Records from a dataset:
************

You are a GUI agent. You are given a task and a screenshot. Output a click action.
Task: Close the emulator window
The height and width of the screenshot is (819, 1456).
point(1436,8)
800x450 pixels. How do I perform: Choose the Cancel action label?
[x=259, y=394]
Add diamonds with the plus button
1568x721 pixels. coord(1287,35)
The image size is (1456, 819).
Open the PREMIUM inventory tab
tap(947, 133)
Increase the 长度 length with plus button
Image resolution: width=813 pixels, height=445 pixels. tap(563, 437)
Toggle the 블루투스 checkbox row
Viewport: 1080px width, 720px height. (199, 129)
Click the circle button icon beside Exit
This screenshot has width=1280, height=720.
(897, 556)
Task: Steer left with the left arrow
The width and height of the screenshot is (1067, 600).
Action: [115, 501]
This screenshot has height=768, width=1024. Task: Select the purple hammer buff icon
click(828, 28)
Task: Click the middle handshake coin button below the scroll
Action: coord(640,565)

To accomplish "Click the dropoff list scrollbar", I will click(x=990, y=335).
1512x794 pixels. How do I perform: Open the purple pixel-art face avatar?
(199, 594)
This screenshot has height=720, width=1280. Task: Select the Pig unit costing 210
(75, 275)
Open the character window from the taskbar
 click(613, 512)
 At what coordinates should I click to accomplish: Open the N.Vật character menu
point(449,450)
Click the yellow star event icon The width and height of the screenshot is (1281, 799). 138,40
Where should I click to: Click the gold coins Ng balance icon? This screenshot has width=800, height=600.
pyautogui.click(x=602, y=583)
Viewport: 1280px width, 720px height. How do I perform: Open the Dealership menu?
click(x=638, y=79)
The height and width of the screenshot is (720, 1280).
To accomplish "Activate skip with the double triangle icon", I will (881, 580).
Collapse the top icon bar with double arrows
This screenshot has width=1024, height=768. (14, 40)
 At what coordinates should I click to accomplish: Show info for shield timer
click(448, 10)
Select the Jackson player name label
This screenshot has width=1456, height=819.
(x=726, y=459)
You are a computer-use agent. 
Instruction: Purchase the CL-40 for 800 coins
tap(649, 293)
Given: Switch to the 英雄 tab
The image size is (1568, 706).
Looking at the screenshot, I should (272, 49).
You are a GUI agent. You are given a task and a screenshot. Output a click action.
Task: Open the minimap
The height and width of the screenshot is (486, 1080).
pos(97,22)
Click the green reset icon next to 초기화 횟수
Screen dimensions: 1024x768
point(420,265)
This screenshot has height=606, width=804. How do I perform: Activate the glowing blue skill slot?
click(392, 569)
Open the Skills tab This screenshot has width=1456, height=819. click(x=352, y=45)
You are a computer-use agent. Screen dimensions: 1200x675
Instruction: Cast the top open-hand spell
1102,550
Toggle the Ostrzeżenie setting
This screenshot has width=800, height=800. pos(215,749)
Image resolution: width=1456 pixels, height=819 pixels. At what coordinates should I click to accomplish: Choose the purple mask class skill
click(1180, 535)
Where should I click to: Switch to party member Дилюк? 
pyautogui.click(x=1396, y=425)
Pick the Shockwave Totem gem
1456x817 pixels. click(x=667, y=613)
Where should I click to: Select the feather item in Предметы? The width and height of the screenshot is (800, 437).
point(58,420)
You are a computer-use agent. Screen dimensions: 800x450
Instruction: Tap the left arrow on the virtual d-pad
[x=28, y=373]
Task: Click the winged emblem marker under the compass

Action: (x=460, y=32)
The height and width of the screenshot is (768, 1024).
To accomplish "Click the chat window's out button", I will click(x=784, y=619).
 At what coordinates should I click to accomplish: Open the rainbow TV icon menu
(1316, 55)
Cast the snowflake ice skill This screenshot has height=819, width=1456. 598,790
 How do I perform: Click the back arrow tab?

************

Show each line of the listing above that contains the word "Choose".

800x450 pixels. How do I perform: Choose the Cancel action label?
Image resolution: width=1456 pixels, height=819 pixels. At what coordinates should I click to accomplish: Choose the purple mask class skill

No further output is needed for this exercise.